Quatorze experts psychiatres sont ensuite
revenus sur ses lourds antécédents, se relayant à la barre pour confronter
leurs analyses et tenter d’évaluer l’état de son discernement la nuit du crime.
Pour la majorité d’entre eux, Romain Dupuy était un schizophrène en crise,
incapable de résister à la folie de son geste. Un seul a soutenu qu’il
disposait encore d’une part de lucidité. La chambre de l’instruction, en
déclarant le meurtrier irresponsable, le retire désormais à l’autorité de la
justice, pour le confier directement aux médecins.
Ce changement de statut suscite beaucoup
d’inquiétude parmi les parties civiles. «C’est l’angoisse de se retrouver un
jour nez à nez avec lui dans la rue», pointe Jean-Paul Brin, avocat de
l’ancien compagnon de l’infirmière. «Un traitement psychiatrique n’est
jamais éternel, poursuit-il. Rien ne garantit qu’après une stabilisation
durable, il ne soit à nouveau dehors, capable de provoquer un accident grave.»

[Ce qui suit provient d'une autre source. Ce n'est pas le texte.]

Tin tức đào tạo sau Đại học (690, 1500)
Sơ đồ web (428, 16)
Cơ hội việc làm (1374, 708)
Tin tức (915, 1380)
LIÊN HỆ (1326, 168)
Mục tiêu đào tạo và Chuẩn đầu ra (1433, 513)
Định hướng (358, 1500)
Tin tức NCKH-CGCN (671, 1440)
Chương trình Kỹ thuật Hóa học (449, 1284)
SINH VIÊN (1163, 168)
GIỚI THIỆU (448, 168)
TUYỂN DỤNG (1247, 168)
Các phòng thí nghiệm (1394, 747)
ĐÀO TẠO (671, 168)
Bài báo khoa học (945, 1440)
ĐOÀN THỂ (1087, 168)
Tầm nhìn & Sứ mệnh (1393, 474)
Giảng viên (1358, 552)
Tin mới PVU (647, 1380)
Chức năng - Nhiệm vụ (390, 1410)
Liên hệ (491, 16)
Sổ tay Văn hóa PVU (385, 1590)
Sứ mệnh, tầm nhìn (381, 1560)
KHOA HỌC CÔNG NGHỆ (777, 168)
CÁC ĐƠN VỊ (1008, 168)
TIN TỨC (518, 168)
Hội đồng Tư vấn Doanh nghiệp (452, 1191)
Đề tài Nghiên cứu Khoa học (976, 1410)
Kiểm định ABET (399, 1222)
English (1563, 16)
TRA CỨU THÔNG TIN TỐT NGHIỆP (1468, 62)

Yves Darmendrail, avocat des Gariod, va plus loin : «Il faut une évolution,
pour que la justice conserve un droit de regard sur ces individus. Notamment
lors de leur remise à la vie civile.» Les parties civiles étudient la
possibilité d’un pourvoi en cassation. Elles ont cinq jours pour se prononcer.
Quant à Romain Dupuy, informé de la décision par son avocat, il en a pris acte
sans manifestation particulière. «Mes parents vont être contents»,
a-t-il simplement noté.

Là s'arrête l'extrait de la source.